はあ、バカップルね、とあたしは小さな溜め息をつく。それからパパとママから目を離してテレビに再び集中した。テレビの中のパパは仕事帰りでネクタイを緩めている。格好いい。それに対して、こっちのパパはトランクス一丁。鳩尾に痣。こっちのパパよりテレビの中のパパを見ている方があたしは幸せだ。

「キスシーンなんて断れよ馬鹿!」
「そんな事言ったって仕事だから仕方ないッスよ。駆け出しの俳優が仕事選べるわけないでしょ」
「なーにが駆け出しの俳優よ!才能認められてあちこち引っ張りだこなこと知ってるんだから!それにバンジージャンプとかそういう苦手な仕事は全部断ってるのもちゃんと知ってるんだから!………もおー!黄瀬の馬鹿馬鹿馬鹿馬鹿!騙しやがって!まんまと引っかかっちゃったじゃない!私の優しさにつけ込みやがった外道!くそっ!んー!もう黄瀬と結婚しても後悔しかないよ!だっておかしいと思わない?!あんたがまなっちがいないと本当の俺が分かんなくなるやらどうたらこうたらほざいていたってのにどうしてこうも私ばっかり嫉妬しちゃってあんたは美人な女優とらぶらぶちゅっちゅなのよ!んー!もう信じられない馬鹿みたい!私が馬鹿みたいじゃない!もう黄瀬の阿呆!マヌケ!エロ親父!なくせにエッチ下手くそ!」
「ガーン…!エ、エッチ下手くそ…!」
「口でガーンって言うな!寒い!だからお前はいつまでも駄目なんだ!ねえ、りょうなもそう思うでしょ?!」

ママはあたしに同意を求めたようだけど、あたしはその言葉を聞いていなかった。(でも実は聞いてた。

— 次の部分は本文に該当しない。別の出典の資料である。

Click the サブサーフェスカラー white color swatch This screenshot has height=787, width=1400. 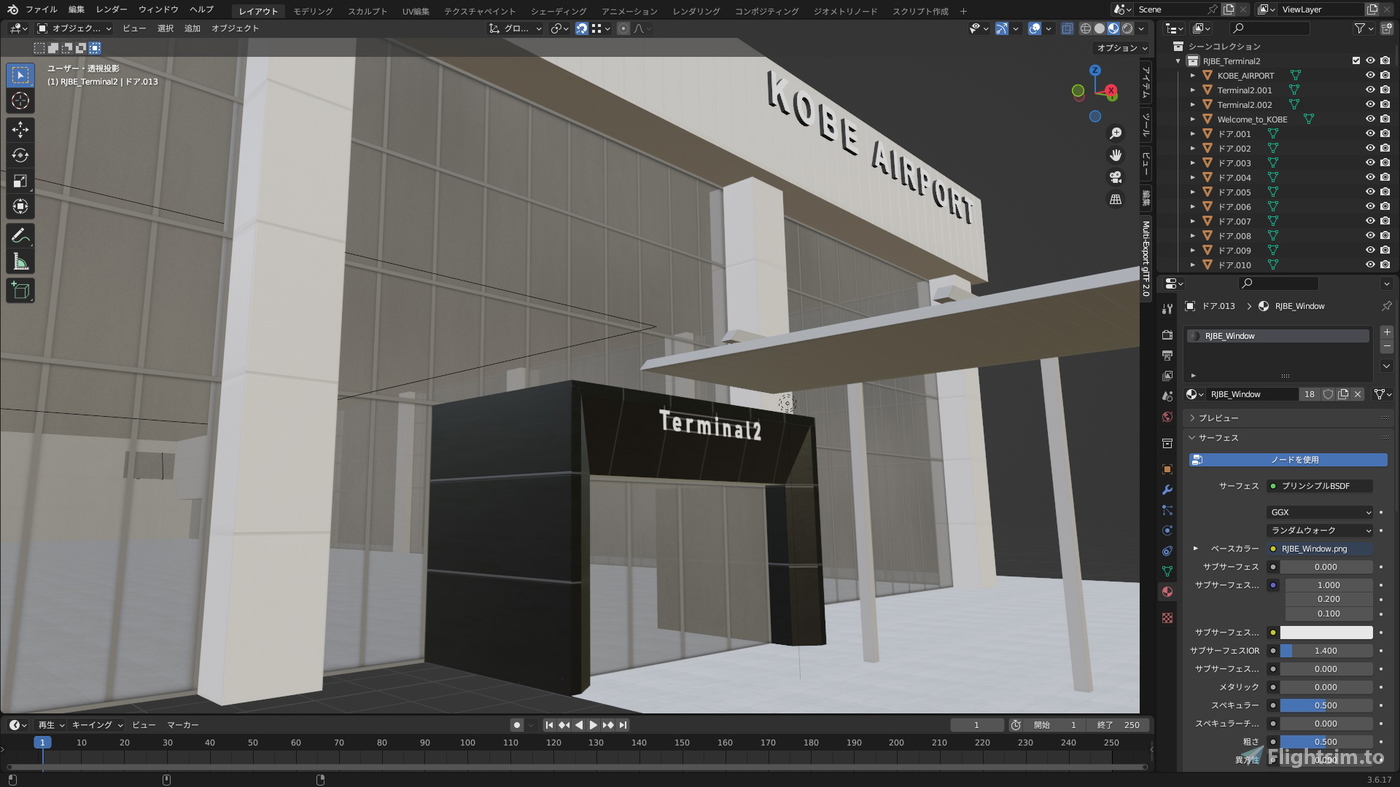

なるほど、よく夜中にママがパパにひんひん泣かされているのはパパが下手くそだからか。…ん、あれ?)あたしは驚愕した。テレビの中のパパが誰か知らない子を高い高いしている。あたしじゃない、他の誰かを高い高いしている。何ということ。

「…ッパパ!」

見ていられなくなってあたしはパパに飛びつく。お風呂上がりのパパは少しだけ湿っていた。

「ねえ、パパ、あたし以外を高い高いしちゃ嫌だよぅ…!」

パパは驚きながらもあたしを抱きとめてくれていた。悔しい。何これ。自然と涙が出てくる。それとパパに対しての怒り。何であたし以外を可愛がるの。さらにあの子役に対しての殺意。ああ、今ならパパに背負い投げやボディブローが出来る気がする。ママの気持ちもわかる。

「あたしだけのパパだもん」

ママはそんなあたしの様子を見てパパと同様驚いていた。それから「あらまあ!」と口に手をあててからふふふっと笑った。どうやら機嫌を取り戻したようだ。「ねえ、涼太。私達二人にこんなに愛されて幸せね?もう観念なさい!」あたしの真似をしてママもパパに飛びついた。

「ふふふ、私だけの涼太だもんっ!」

パパは困りながらも幸せそうに笑った。あたしがこんなにも嫉妬深いのはきっとママの遺伝子のおかげだ。




黄瀬の子供は絶対マセてる。ひよりなら絶対仲良くなれない。

ヒロインはあんな事言ってるけど黄瀬は夜の帝王だと思うよ。